Michael Marot, an AP Sports Writer, authored this piece.
On Saturday, Michigan coach Jim Harbaugh marked his comeback to the field by embracing players and skillfully dodging a potential Gatorade shower.
Blake Corum and J.J. McCarthy were already contemplating larger objectives.
As the confetti rained down on the Wolverines, they boldly declared their new status as the top team in the nation.
Corum netted two goals and the defense achieved an uncommon shutout as the second-ranked Michigan team dominated over the 18th-ranked Iowa team with a final score of 26-0. This victory secured their third consecutive Big Ten title game win, third consecutive playoff appearance, and most likely the top seed in the College Football Playoff.
“We established our objectives earlier this year and this is another one we have accomplished,” Corum stated following his 52-yard rushing performance on 16 attempts, which also tied Anthony Thomas’ record for career touchdown runs at 55.
After losing to No. 8 Alabama in the Southeastern Conference championship, No. 1 Georgia’s top spot has opened up for Michigan (13-0, No. 2 CFP) to potentially claim, having spent the majority of the season ranked at No. 2. Despite previous losses in the semifinals, Michigan has not won a national title since 1997.
No opportunity was given to Iowa (10-3, No. 16).
Harbaugh was able to enjoy a significant moment on the sidelines with his team upon his return, following a three-game suspension for being accused of participating in a sign-stealing plot. He was absent for the team’s 1,000th win and their division-clinching victory against Ohio State last week.
The crowd of Michigan supporters expressed their displeasure with loud boos when Tony Petitti, the new Big Ten Commissioner, presented the championship trophy. He seemed to ignore Harbaugh, the first coach in the conference’s history to achieve three consecutive outright conference championships, which is also a first for the school.
Harbaugh appeared indifferent to Petitti’s response, however.
Harbaugh expressed his excitement about the accomplishment, saying, “It made me feel extremely happy.” He then posed a question to the Michigan Nation, asking, “Can anyone name a team better than us?”
The Wolverines continued their streak of consecutive victories against Big Ten opponents, now at 25, with J.J. McCarthy completing 22 out of 30 passes for 147 yards.
The Hawkeyes experienced a continuation of their usual performance.
Although the defense was strong and only allowed two touchdowns on short drives and four field goals, the offense struggled and only gained 155 yards. This made them the second team in conference championship history to not score any points in the final season of the East-West division format. The first team to do so was Ohio State, who defeated Wisconsin 59-0 in 2014.
Iowa’s Deacon Hill completed 18 out of 32 passes for a total of 120 yards, while the team only gained 35 yards on 24 rushing attempts. This loss ended their four-game winning streak and was the second time in three years that Iowa was defeated by Michigan by a margin of more than 25 points in the title game.
There was a clear distinction on Saturday.
The Wolverines capitalized on Iowa’s errors; the Hawkeyes never did.
Iowa coach Kirk Ferentz expressed disappointment over tonight’s performance, stating that they were aware they needed to play a flawless game.
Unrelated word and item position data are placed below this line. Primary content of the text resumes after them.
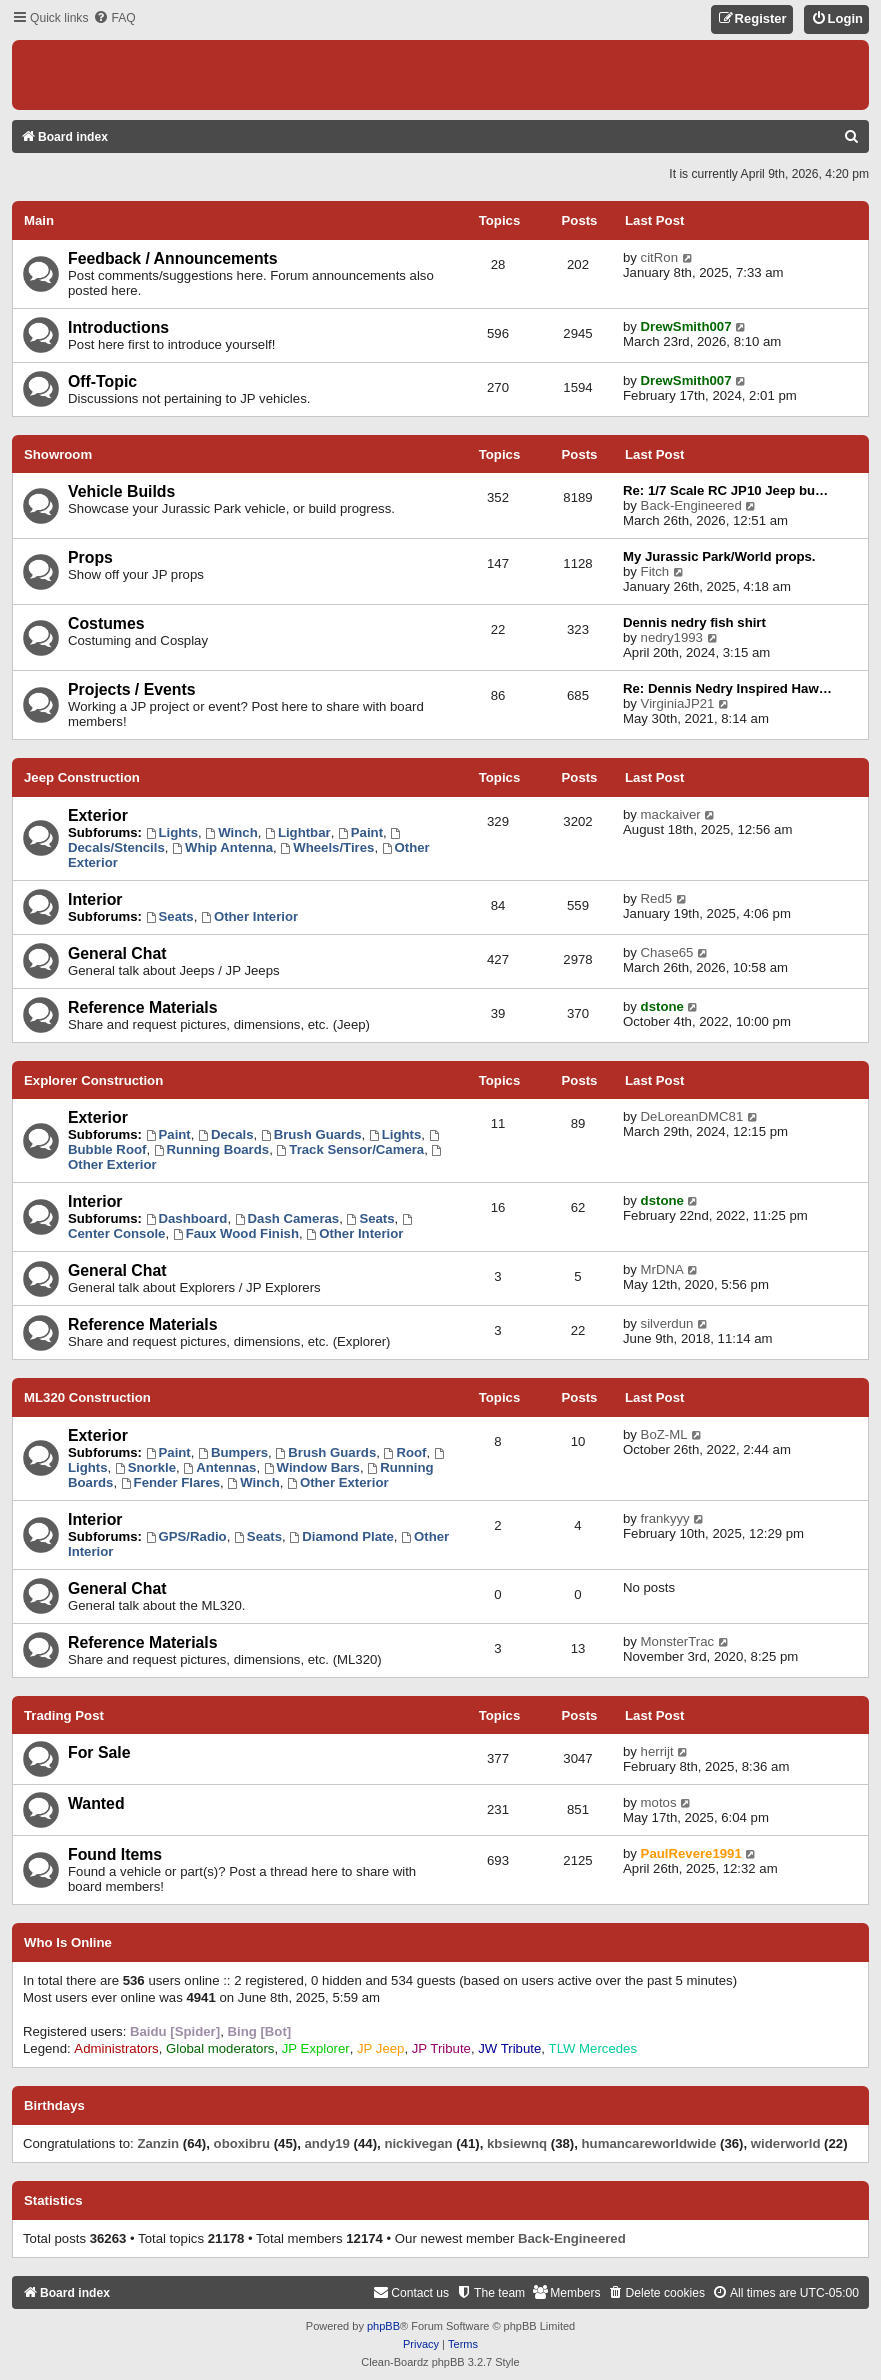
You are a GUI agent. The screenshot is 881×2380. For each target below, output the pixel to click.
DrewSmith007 (686, 326)
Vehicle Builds (121, 491)
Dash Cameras (287, 1218)
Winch (231, 832)
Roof (405, 1452)
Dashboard (187, 1218)
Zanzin (158, 2143)
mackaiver (671, 814)
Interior (95, 899)
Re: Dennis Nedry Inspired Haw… (727, 688)
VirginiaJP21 (678, 703)
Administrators (116, 2048)
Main (39, 220)
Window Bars (312, 1467)
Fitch (655, 571)
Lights (172, 832)
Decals (225, 1134)
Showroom (58, 454)
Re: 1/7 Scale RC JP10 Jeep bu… (725, 490)
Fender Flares (170, 1482)
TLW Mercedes (593, 2048)
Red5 (657, 898)
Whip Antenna (222, 847)
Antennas (219, 1467)
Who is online (68, 1943)
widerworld (786, 2143)
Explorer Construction (93, 1080)
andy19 (326, 2143)
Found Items (115, 1854)
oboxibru (242, 2143)
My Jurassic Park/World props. (719, 556)
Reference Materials (143, 1007)
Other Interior (249, 916)
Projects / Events (132, 689)
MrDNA (662, 1269)
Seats (170, 916)
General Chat (117, 953)
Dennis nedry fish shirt (694, 622)
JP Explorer (316, 2048)
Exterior (98, 815)
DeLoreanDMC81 (692, 1116)
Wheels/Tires (327, 847)
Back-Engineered (691, 505)
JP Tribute (441, 2048)
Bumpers (233, 1452)
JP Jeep (380, 2048)
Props (90, 557)
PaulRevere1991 (691, 1853)
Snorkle (145, 1467)
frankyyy (665, 1518)
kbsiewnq (517, 2143)
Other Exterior (338, 1482)
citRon (659, 257)
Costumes (106, 623)
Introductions (118, 327)
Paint (360, 832)
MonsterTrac (678, 1641)
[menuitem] (114, 18)
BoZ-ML (664, 1434)
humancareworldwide (649, 2143)
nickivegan (418, 2143)
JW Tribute (509, 2048)
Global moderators (220, 2048)
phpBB (383, 2326)
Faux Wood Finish (236, 1233)
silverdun (667, 1323)
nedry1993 (672, 637)
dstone (662, 1006)
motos (659, 1802)
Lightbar (298, 832)
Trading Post (64, 1715)
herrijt (657, 1751)
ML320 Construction (87, 1397)
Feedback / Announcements (173, 258)
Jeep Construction (82, 777)
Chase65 (667, 952)
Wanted (96, 1803)
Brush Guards (311, 1134)
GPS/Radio (186, 1536)
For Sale (99, 1752)
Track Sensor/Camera (350, 1149)
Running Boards (211, 1149)
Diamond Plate (341, 1536)
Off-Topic (102, 381)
However, they fell short in areas such as protecting the football and handling certain situations. It was not their night.
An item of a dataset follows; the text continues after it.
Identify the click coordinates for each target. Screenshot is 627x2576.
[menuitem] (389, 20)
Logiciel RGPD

Michigan started the game strong, scoring 10 points with a 35-yard field goal on their first possession and a 3-yard run by Corum on their next possession. This came after Semaj Morgan’s impressive 87-yard punt return, setting a new record for the Big Ten title game.
Corum is the sole offensive or defensive player in FBS to have scored in every game of the season.
In the beginning of the second half, he scored again after a replay review determined that what was initially ruled as an incomplete pass was actually a fumble. Michigan gained possession of the ball and Iowa’s departing offensive coordinator, Brian Ferentz, made things worse by receiving an unsportsmanlike penalty, resulting in the ball being moved to the 6-yard line. This increased the score to 17-0.
Ferentz said that he has successfully avoided fines for the past two months, so he will attempt to do so again. He expressed his difficulty with the team’s replay system and shared his confusion over a recent call where he was informed that the arm was going forward but the hand wasn’t, which he finds questionable from a mechanical standpoint.
Michigan ended the game with three successful field goals, the last one being a 50-yarder by James Turner, setting a record for the championship game.
Iowa had their most promising opportunity to score when a 25-yard punt landed them at the Michigan 38. However, on the third play, Jaziun Patterson fumbled at the 30.
Iowa maintained two ongoing trends: the Big Ten West has yet to win a title game during the league’s division era, and the Hawkeyes have not claimed a conference championship since 2004. Many doubted Iowa’s low-scoring offense, including the Wolverines, going into Saturday’s game.
Harbaugh was absent for six games this season due to suspension, but Michigan is still entering the postseason with an undefeated record for the second consecutive year. If they secure the No. 1 seed, they could potentially face off against other top teams such as SEC champion Alabama, Big 12 champion Texas, two-time defending national champion Georgia, or even their longtime rival Ohio State.